Chronic inflammation is present in atherosclerosis that is common in patients with hypertension, where the key-facilitating role of Ang II is well recognized. In this study, we provided evidence that Ang II is capable to induce CRP generation in VSMCs both in vitro and in vivo, which is mediated predominately through AT1R in the VSMCs, and followed by MAPK activation. Together with the finding that CRP upregulates Ang II receptor expression in VSMCs [13], our study demonstrated that there is a crosstalk between Ang II and CRP, which deepened the understanding of the important role of VSMCs and Ang II-elicited inflammatory process in atherosclerosis.
Hepatocytes are believed to be the major contributor of circulating CRP in plasma, however, other tissues such as kidney, adipocytes, neurons and VSMCs may be able to generate CRP [7,14]. Although there are contradictory results that inferred CRP protein found in the hyperlipidemic atherosclerosis lesions was essentially derived from the deposition of blood circulation rather than synthesized de novo by vascular cells [15], there is growing evidence suggesting that vascular secretion of CRP is involved in the atherosclerosis and plaque formation [16]. In our study, it is suggested that CRP in the artery wall was most probably produced by VSMCs, since an increased colocalization of CRP and -actin in the VSMC plasma in Ang II-infused rat aortic artery walls were detected. Moreover, in situ hybridization analysis identified the existence of CRP mRNA signals in the VSMCs layers in the aortic artery, which strongly suggested that VSMCs are the potential source for the CRP protein detected in the artery walls. In addition, in Ang II-infused rats, since there was a significant increase of plasma CRP, we hypothesized that Ang II-induced CRP generation from VSMCs may partly, if not all, contribute to the elevated serum CRP, although it cannot be excluded that Ang II may stimulate hepatocytes and other types of cells generating CRP.
The possible explanation for the discrepancy of vessel wall CRP origination may be raised by the different animals and treatments used in these studies, since there are considerable variations of CRP between different species with respect to ligand-binding specificity and glycosylation characters [17]. For instance, CRP of rabbit and human being is not glycosylated and does not bind to pneumococcal C-polysaccharide, which is different from rat CRP, since rat CRP is a glycoprotein bearing a single complex oligosaccha-ride on each polypeptide subunit and binds to pneumococcal C-polysaccharide [18], which may greatly influence the features of distribution and deposition of CRP in the vessel walls.

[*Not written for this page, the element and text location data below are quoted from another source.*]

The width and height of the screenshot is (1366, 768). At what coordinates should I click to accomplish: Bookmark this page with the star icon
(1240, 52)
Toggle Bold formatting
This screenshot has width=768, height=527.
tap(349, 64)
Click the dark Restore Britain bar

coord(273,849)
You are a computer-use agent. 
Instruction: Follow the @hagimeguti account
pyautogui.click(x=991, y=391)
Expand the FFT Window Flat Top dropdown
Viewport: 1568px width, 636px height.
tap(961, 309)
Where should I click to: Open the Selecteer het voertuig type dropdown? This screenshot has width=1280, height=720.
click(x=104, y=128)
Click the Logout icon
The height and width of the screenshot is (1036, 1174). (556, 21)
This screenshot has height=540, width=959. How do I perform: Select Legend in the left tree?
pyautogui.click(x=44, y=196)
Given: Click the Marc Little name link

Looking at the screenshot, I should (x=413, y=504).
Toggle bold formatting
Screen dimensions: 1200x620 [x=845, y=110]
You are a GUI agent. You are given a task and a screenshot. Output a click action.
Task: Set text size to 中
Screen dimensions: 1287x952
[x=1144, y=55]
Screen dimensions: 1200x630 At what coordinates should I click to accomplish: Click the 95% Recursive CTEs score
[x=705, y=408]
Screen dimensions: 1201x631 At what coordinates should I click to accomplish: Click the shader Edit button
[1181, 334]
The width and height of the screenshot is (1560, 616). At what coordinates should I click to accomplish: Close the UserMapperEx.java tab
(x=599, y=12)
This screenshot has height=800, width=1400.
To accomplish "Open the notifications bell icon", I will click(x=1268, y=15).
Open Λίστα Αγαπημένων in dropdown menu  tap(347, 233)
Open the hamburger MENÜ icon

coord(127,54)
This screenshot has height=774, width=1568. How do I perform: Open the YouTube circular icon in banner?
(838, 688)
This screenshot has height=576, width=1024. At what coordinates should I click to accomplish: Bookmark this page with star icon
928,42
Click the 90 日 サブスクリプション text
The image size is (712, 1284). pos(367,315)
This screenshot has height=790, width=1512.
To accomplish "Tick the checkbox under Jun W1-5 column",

It is supported by a multiple of studies that renin-angiotensin system activation plays an important role in atherosclerosis [19,20]. As one of Ang II’s major targets, VSMCs express AT1 receptors, through which Ang II exerts its activities, such as vasoactive regulation, cell proliferation and oxidative production. VSMCs are also capable of releasing proinflammatory cytokines including interleukin-6, interleukin-18, adhesion molecules and chemokines in response to Ang II stimulation [21], suggesting its potential proinflammatory role in atherosclerosis. Infusion of Ang II into hypercholesterolemic mice dramatically accelerates the atherosclerotic process, leading to the development of extensive atherosclerotic plaque formation [22,23]. In the investigation, given that CRP involves multiple roles in the atherogenesis, and the local produced CRP is more important in the inflammatory process in the artery walls, our finding that Ang II is capable of upregulating CRP mRNA level and CRP release, thus, strengthened the association between Ang II and VSMCs in the chronic inflammation process of atherosclerosis in artery walls.
Ang II binding AT1 receptors of VSMCs are linked to MAPK-dependent pathways [24,25]. MAPK pathway has been found to be critical for Ang II-induced DNA synthesis [26,27]. It is also known that exogenous administration of Ang II is usually accompanied by increased MAPK/ERK activity in vascular tissues [28]. In addition, production of Ang II-enhanced proinflammatory cytokines is believed to be associated with NF-kappa B activation, which may be the downstream event of ERK activation in VSMCs [29]. In accord with it, the present study demonstrated that Ang II-induced CRP generation by rat VSMCs was regulated by MAPK signaling pathway through the AT1 receptor, because PD098059, which specifically inhibits the upstream activator of ERK1/2, almost completely abolished the increase of Ang II-induced CRP mRNA and protein. In this pathway, AT2 receptor seemed to be insignificant, since its specific antagonist PD123319 did not alter the effect of Ang II on CRP both in mRNA and in protein.
In conclusion, the study demonstrates that Ang II possesses the property to induce the production of CRP in VSMCs, in which AT1 receptor and MAPK signal pathway are involved. Regarding the emerging pivotal role of CRP in the local chronic inflammation of artery wall and its multiple detrimental effects on VSMC proliferation and endothelial dysfunction, our finding underscores the importance of Ang II-facilitated inflammation of VSMCs in the process of atherosclerosis. The present study may also offer a direct explanation of the clinical finding that AT1 receptor blockers significantly decrease the serum level of CRP [10,19].